Summary of Problem:
When flashing firmware OTA to my electron devices, they hard fault and do not reset, requiring a power cycle. I have a mitigation strategy that so far has resulted in no permanent hard faults but is still very unreliable at a successful flash.
I’m looking for help in getting my OTA updates to A) flash reliably in general and B) never cause a device to go into a permanent hard fault condition.
Relevant Configuration Summary:
- Electron System Firmware 0.6.4
- Some affected Production Devices are remote and inaccessible
- SYSTEM_THREAD(ENABLED)
- SYSTEM_MODE(AUTOMATIC)
- 3rd Party SIM with 20 second KeepAlive set
- Device sends a packet of data every 5 seconds via MQTT
Other Configuration Details
I interface with a uSD card via SPI, an RS-482 transceiver via Rx/Tx and GPIO, and two RGB LEDs with GPIO, and otherwise have no functional interfaces with the Electron. My device is powered by a beefy regulated 5V, 3A power supply, and the LiPo battery is not installed.
What Happened:
After the outage Tuesday night I had 3 devices (using user firmware A) permanently lose connection to the cellular network. There was a firmware dependance on the Particle cloud connection to process some incoming message responses quickly enough and I think I hit a strange edge case that I’ve since been able to fix (using user firmware B). When testing flashing OTA to a development device on my bench the device hard faulted and could not recover until the reset button or power was reset. This happened consistently across several devices in my tests.
What I’ve Tried So Far:
My gut thought based on reading tangentially related community posts was that my MQTT packets were somehow disrupting the firmware update, causing data corruption and thus the hard fault. My firmware has a cloud function that disconnects from MQTT and ceases publishing data. When I trigger that function, wait a minute, and then update, the device usually updates correctly, albeit after a while. Even still, however I may have to try 2 or 3 times, as it still hard faults often, though it successfully resets itself back into the previous firmware.

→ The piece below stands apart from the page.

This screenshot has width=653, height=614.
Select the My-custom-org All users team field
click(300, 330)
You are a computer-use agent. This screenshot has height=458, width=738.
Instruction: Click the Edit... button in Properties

To mitigate that on a firmware level, I created passthrough functions for all MQTT calls in my code, and predicated the final function call on if (!System.updatesPending())
. I know that that function only returns true if an update is already in progress, but I thought it might be helpful since I only should need to disable sending data if I’ve already started the update, in theory. This has seemed to be more consistent at avoiding permanent hard faults on the OTA updates, but it still hard faults regularly during OTA updates and occaisionally permanently. Again, if I explicitly close the MQTT connection ahead of time and wait a bit, I’m more successful on average, with no permanent hard faults yet.
I call Particle.process()
in a thread that runs once a second (since my main loop can be blocking for a while due to network disconnection handling timeouts with MQTT). In previous firmware with this same issue I called Particle.process()
once in the main loop only with the same result, but slightly less responsiveness to cloud requests. All MQTT interactions are handled in the context of the main loop thread in all versions of my firmware.
My Suspicion as to the Root Cause
The problem is most likely to be that there is an assumption or dependency in the OTA process that I don’t fully understand, or some best practice that I’m missing. I would love to hear any suggestions for achieving more reliable OTA updates in general. However, it’s also possible that something else is going on with SYSTEM_THREAD(ENABLED)
.
I suspect that some part of the OTA update process might not be fully thread safe. Specifically, I have a hunch that the OTA update process is controlling the modem and expecting it to be the only process communicating with it, so when my code calls a function that ultimately results in a command being sent to the modem, either the modem or the OTA code sees something it wasn’t expecting or has an operation fail. I can’t use a SINGLE_THREADED(){}
block for all my MQTT code because it is blocking for too long (I have to be immediately responsive to incoming data via RS-482), and even if I did I don’t think it would help if that was the case.